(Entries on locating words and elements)
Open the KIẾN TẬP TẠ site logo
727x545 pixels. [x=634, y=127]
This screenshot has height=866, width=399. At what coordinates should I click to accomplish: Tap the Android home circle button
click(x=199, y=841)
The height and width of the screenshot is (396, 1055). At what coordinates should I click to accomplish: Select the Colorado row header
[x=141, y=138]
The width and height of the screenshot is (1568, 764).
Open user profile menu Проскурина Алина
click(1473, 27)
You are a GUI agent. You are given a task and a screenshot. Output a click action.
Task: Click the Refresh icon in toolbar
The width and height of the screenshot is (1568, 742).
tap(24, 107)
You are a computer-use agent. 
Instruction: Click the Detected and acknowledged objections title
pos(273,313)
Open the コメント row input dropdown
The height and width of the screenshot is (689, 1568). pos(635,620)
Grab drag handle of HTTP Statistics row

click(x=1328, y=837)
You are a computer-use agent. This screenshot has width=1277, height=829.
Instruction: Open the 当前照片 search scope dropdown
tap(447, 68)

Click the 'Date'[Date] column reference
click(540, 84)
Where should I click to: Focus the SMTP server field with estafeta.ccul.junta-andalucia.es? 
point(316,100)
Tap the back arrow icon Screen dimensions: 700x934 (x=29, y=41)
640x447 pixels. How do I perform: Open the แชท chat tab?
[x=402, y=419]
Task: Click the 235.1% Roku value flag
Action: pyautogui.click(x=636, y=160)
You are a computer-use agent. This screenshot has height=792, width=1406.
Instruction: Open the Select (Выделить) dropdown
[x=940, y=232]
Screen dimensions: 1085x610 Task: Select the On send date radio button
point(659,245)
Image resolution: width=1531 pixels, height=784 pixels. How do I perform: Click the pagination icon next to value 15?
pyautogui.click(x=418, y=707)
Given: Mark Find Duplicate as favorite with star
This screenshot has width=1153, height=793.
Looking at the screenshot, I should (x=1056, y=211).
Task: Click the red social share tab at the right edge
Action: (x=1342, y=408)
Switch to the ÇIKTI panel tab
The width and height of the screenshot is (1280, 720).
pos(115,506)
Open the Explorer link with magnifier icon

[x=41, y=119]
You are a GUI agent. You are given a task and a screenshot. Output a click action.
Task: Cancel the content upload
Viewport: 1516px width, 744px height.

# Task to complete:
Rewrite the records above, changing every "computer-use agent" to "desktop agent" and leaving all else as it stands.

# Written answer:
Open the KIẾN TẬP TẠ site logo
727x545 pixels. [x=634, y=127]
This screenshot has height=866, width=399. At what coordinates should I click to accomplish: Tap the Android home circle button
click(x=199, y=841)
The height and width of the screenshot is (396, 1055). At what coordinates should I click to accomplish: Select the Colorado row header
[x=141, y=138]
The width and height of the screenshot is (1568, 764).
Open user profile menu Проскурина Алина
click(1473, 27)
You are a GUI agent. You are given a task and a screenshot. Output a click action.
Task: Click the Refresh icon in toolbar
The width and height of the screenshot is (1568, 742).
tap(24, 107)
You are a desktop agent. 
Instruction: Click the Detected and acknowledged objections title
pos(273,313)
Open the コメント row input dropdown
The height and width of the screenshot is (689, 1568). pos(635,620)
Grab drag handle of HTTP Statistics row

click(x=1328, y=837)
You are a desktop agent. This screenshot has width=1277, height=829.
Instruction: Open the 当前照片 search scope dropdown
tap(447, 68)

Click the 'Date'[Date] column reference
click(540, 84)
Where should I click to: Focus the SMTP server field with estafeta.ccul.junta-andalucia.es? 
point(316,100)
Tap the back arrow icon Screen dimensions: 700x934 (x=29, y=41)
640x447 pixels. How do I perform: Open the แชท chat tab?
[x=402, y=419]
Task: Click the 235.1% Roku value flag
Action: pyautogui.click(x=636, y=160)
You are a desktop agent. This screenshot has height=792, width=1406.
Instruction: Open the Select (Выделить) dropdown
[x=940, y=232]
Screen dimensions: 1085x610 Task: Select the On send date radio button
point(659,245)
Image resolution: width=1531 pixels, height=784 pixels. How do I perform: Click the pagination icon next to value 15?
pyautogui.click(x=418, y=707)
Given: Mark Find Duplicate as favorite with star
This screenshot has width=1153, height=793.
Looking at the screenshot, I should (x=1056, y=211).
Task: Click the red social share tab at the right edge
Action: (x=1342, y=408)
Switch to the ÇIKTI panel tab
The width and height of the screenshot is (1280, 720).
pos(115,506)
Open the Explorer link with magnifier icon

[x=41, y=119]
You are a GUI agent. You are given a task and a screenshot. Output a click action.
Task: Cancel the content upload
Viewport: 1516px width, 744px height.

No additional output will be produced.